*Given entries*.
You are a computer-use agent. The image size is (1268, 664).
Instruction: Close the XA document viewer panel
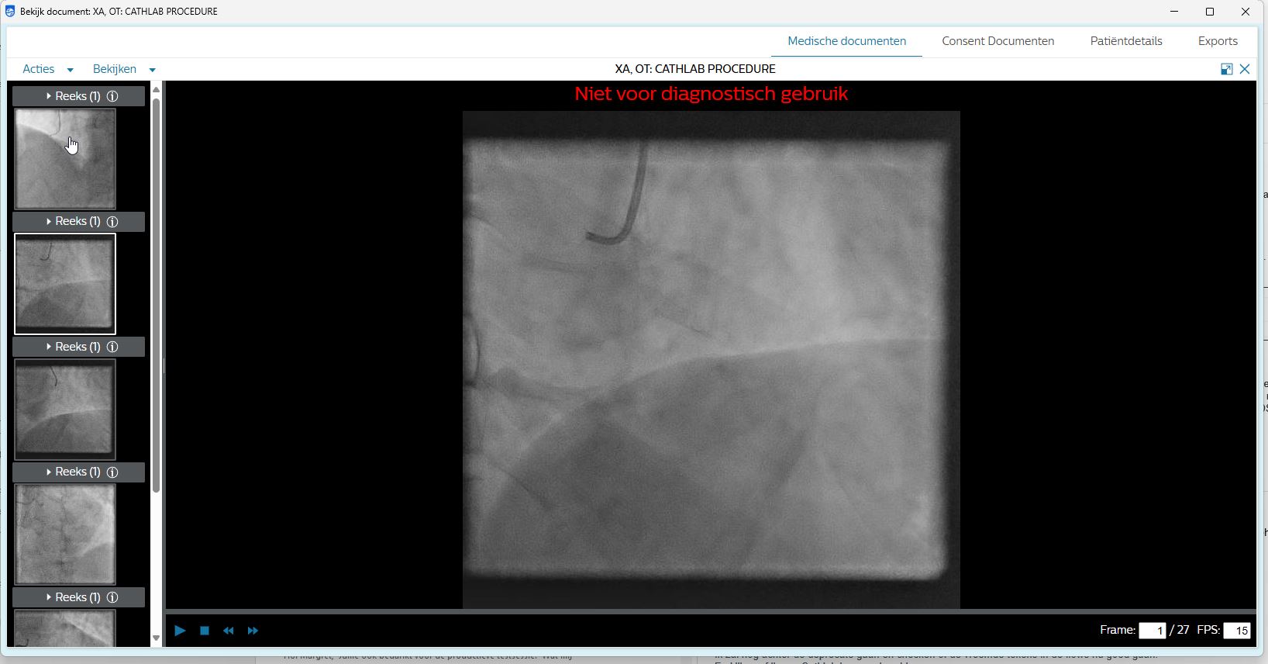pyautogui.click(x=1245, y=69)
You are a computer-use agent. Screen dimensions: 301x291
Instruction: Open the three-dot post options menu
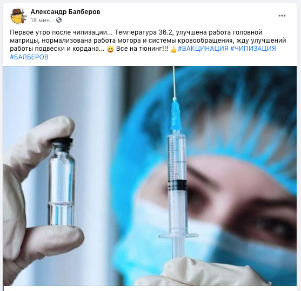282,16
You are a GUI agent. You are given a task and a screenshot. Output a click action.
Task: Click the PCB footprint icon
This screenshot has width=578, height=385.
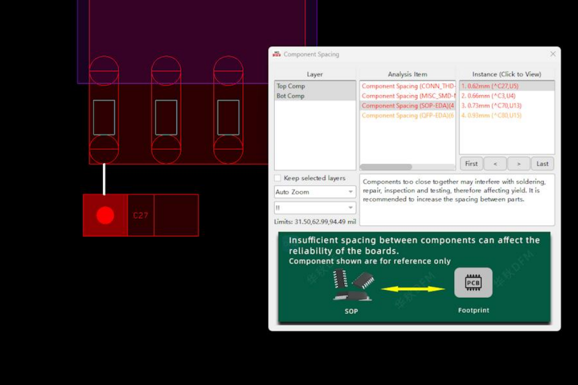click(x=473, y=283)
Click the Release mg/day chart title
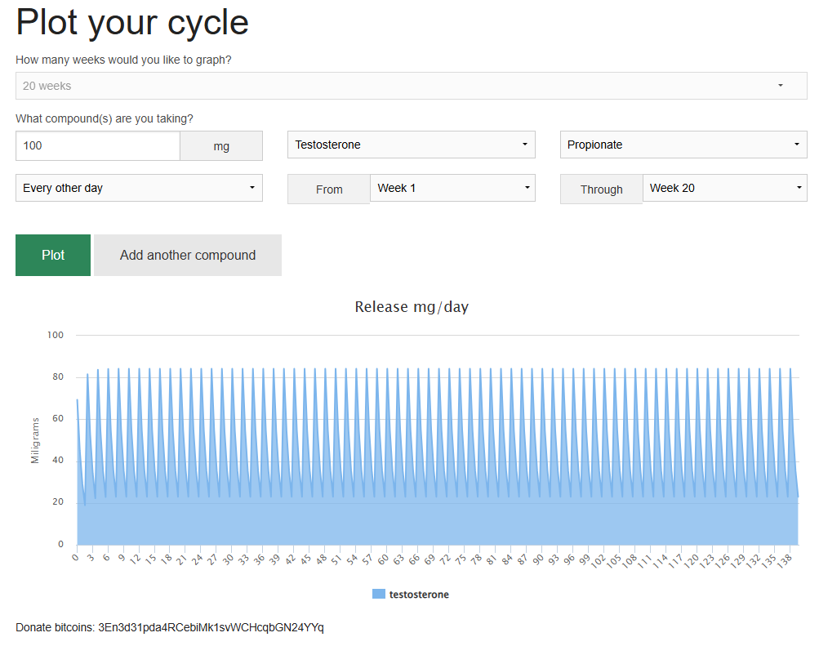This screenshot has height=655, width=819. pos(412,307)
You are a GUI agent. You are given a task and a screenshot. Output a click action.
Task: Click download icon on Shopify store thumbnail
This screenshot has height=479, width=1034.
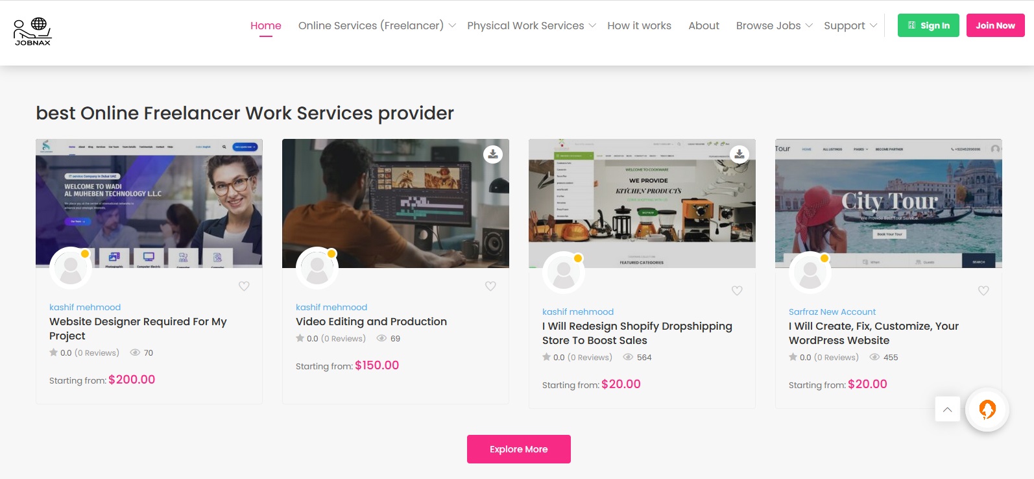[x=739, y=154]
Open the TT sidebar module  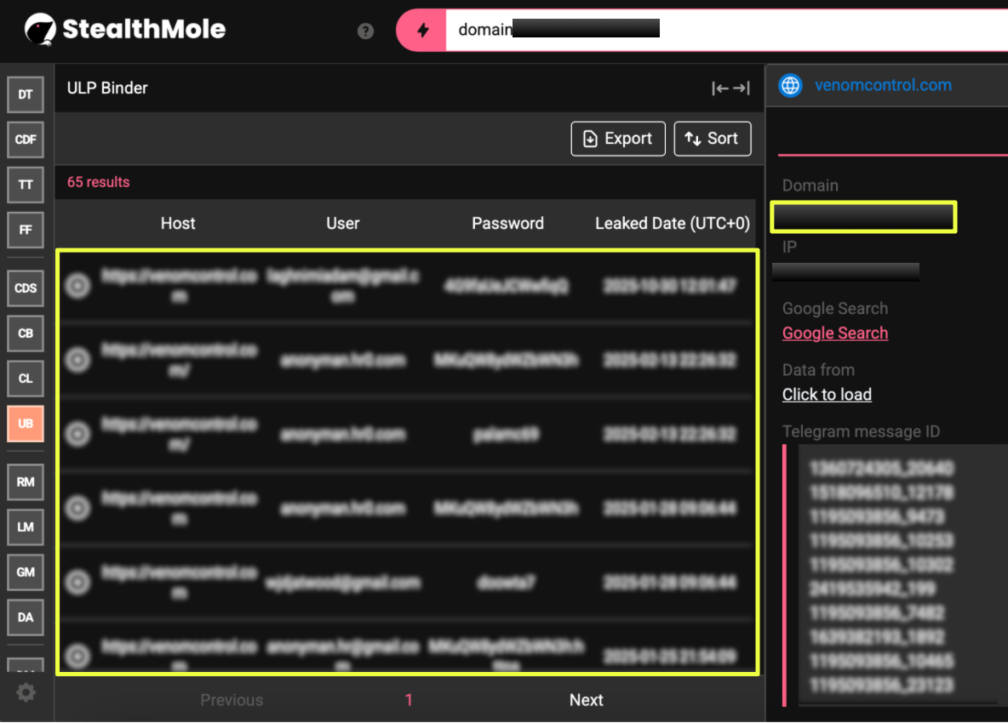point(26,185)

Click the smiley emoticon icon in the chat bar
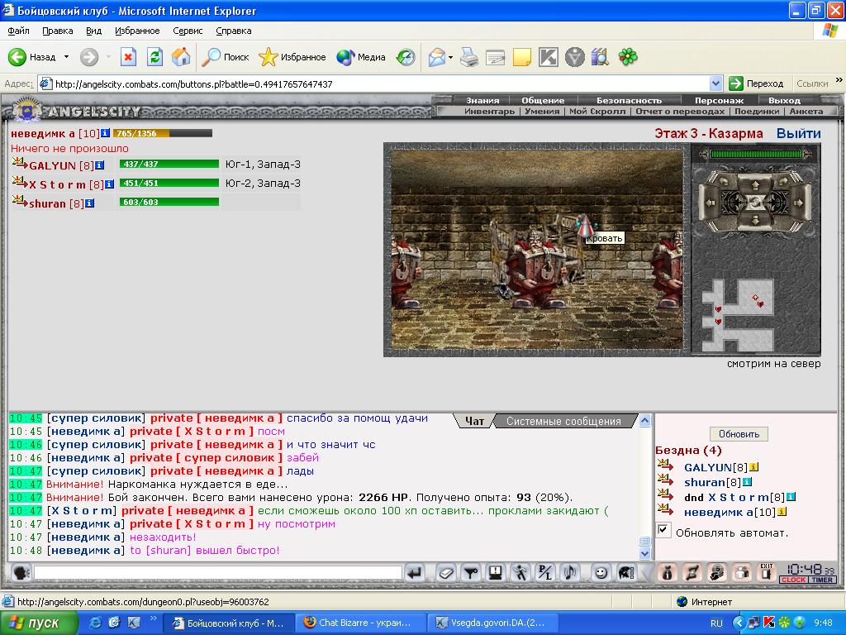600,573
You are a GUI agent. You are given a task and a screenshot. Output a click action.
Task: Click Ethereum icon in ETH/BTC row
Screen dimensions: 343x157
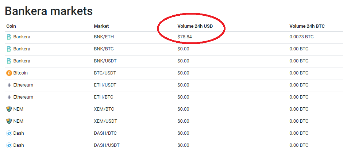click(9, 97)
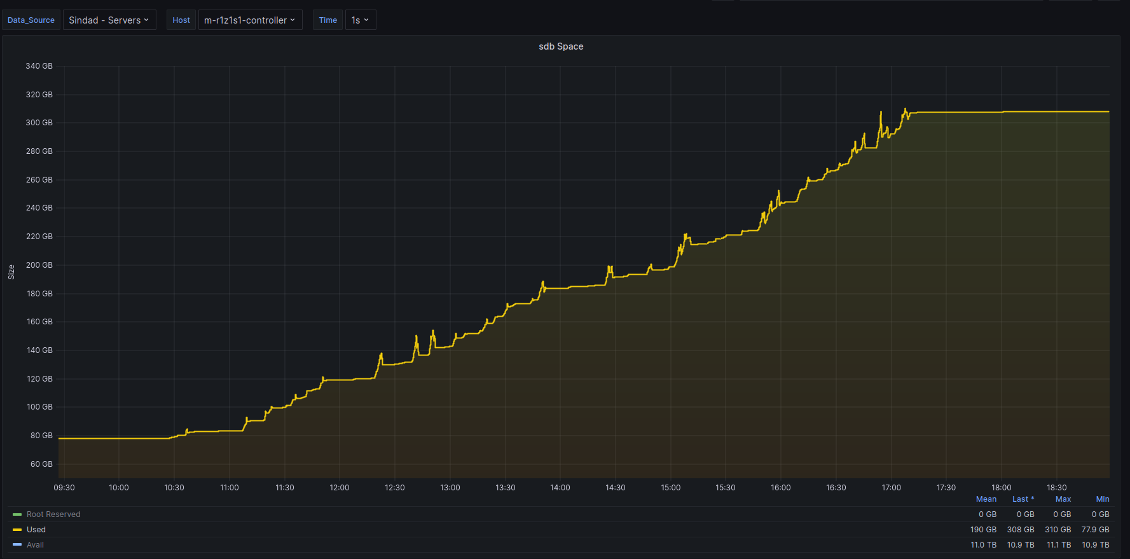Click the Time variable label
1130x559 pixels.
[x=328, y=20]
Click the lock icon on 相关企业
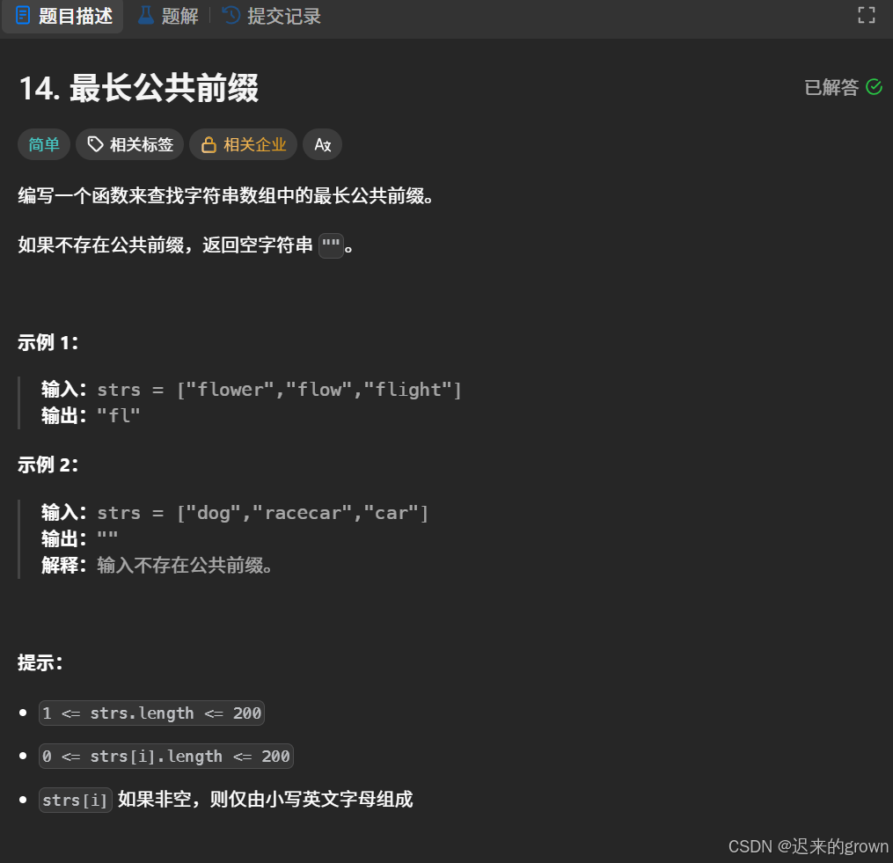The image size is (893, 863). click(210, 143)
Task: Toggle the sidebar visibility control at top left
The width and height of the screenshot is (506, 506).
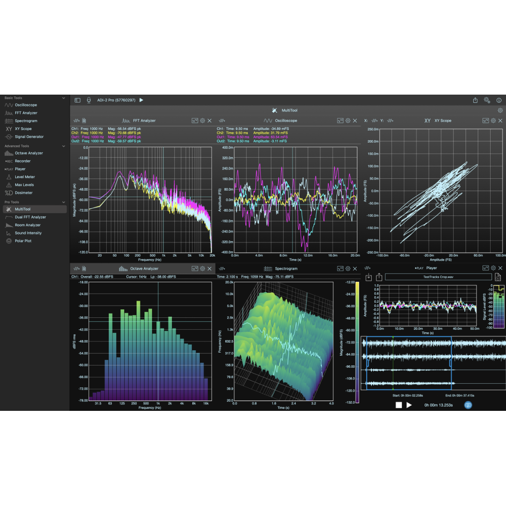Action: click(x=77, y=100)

*What to do*. Above this task is a listing with pictures in it. Retype only the lines from the one containing "Instruction: Close the" through the one containing "Task: Click download", both included, and not the pictures.

*Response*.
Instruction: Close the XA document viewer panel
pyautogui.click(x=1245, y=69)
You are a computer-use agent. Screen dimensions: 301x291
Instruction: Open the three-dot post options menu
282,16
You are a GUI agent. You are given a task and a screenshot. Output a click action.
Task: Click the PCB footprint icon
This screenshot has width=578, height=385.
click(x=473, y=283)
Click the Release mg/day chart title
This screenshot has height=655, width=819. pos(412,307)
You are a GUI agent. You are given a task and a screenshot. Output a click action.
Task: Click download icon on Shopify store thumbnail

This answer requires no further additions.